Review Process of Manuscript: Initial Review 

  1. Read the abstract to be sure that you have the expertise to review the article. Don’t be afraid to say no to reviewing an article if there is the good reason.

  2. Read information provided by the journal for reviewers so you will know: a) The type of manuscript (e.g., a review article, technical note, original research) and the journal’s expectations/parameters for that type of manuscript.; b) Other journal requirements that the manuscript must meet (e.g., length, citation style).

  3. Know the journal’s scope and mission to make sure that the topic of the paper fits in the scope.

  4. Ready?
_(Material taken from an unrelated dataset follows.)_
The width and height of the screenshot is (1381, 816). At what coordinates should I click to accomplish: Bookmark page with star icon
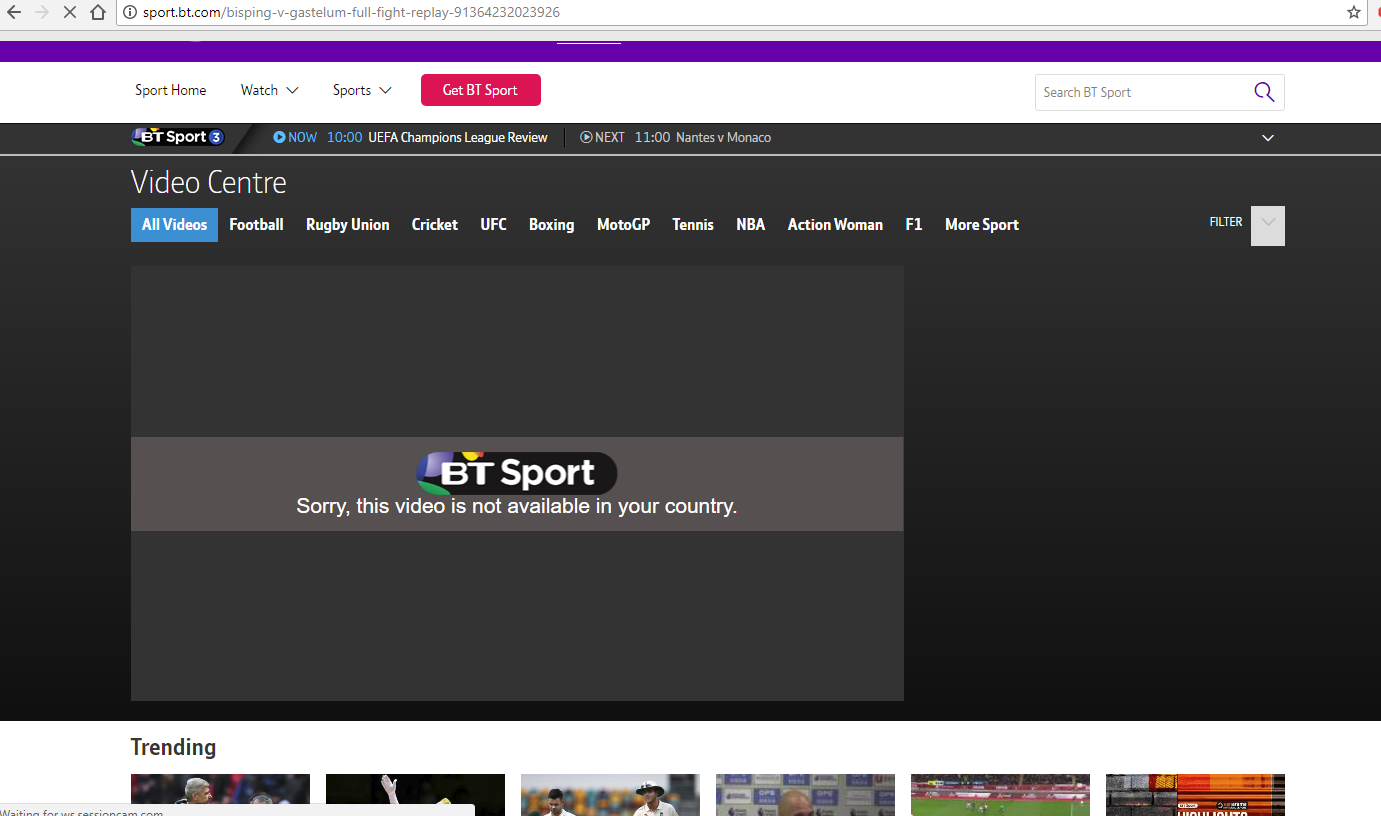point(1354,13)
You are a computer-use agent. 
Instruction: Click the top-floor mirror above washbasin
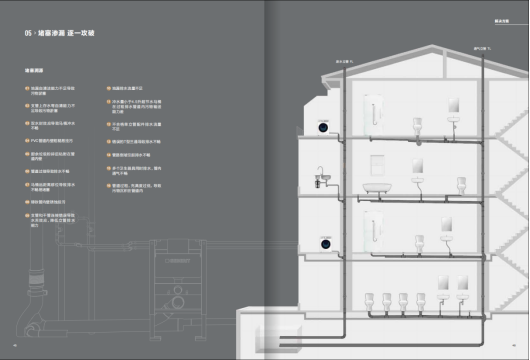click(453, 105)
Read through entire manuscript initially to see if the paper is worth publishing- only make a few notes about major problems if such exist: a) Is the question of interest sound and significant?; b) Was the design and/or method used adequately or fatally flawed? (for original research papers); c) Were the results substantial enough to consider publishable (or were only two or so variables presented or resulted so flawed as to render the paper unpublishable)?
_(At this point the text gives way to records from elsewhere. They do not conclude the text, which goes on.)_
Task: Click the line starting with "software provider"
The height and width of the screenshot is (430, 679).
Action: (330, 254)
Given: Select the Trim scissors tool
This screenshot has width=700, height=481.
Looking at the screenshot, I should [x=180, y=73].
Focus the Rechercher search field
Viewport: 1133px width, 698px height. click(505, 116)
  5. What is your initial impression? If the paper is: a) Acceptable with only minor comments/questions: solid, interesting, and new; sound methodology used; results were well presented; discussion well formulated with Interpretations based on sound science reasoning, etc., with only minor comments/questions, move directly to writing up review; b) Fatally flawed so you will have to reject it: move directly to writing up review; c) A mixture somewhere in the range of “revise and resubmit” to “accepted with major changes” or you’re unsure if it should be rejected yet or not: It may be a worthy paper, but there are major concerns that would need to be addressed.

Full Review Process of Manuscript

  1. Writing: Is the manuscript easy to follow, that is, has a logical progression and evident organisation?
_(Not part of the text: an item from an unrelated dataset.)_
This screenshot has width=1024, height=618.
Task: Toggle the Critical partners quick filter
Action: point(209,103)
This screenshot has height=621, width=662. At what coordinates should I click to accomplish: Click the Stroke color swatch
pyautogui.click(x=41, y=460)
  2. Is the manuscript concise and understandable? Any parts that should be reduced,

  3. Eliminated/expanded/added?

  4. Note if there are major problems with mechanics: grammar, punctuation, spelling. (If there are just a few places that aren’t worded well or correctly, make a note to tell the author the specific places. If there are consistent problems throughout, only select an example or two if need be- don’t try and edit the whole thing).

  5. Abbreviations: Used judiciously and are composed such that reader won’t have trouble remembering what an abbreviation represents.

  6. Follows style, format and other rules of the journal.

  7. Citations are provided when providing evidence-based information from outside sources.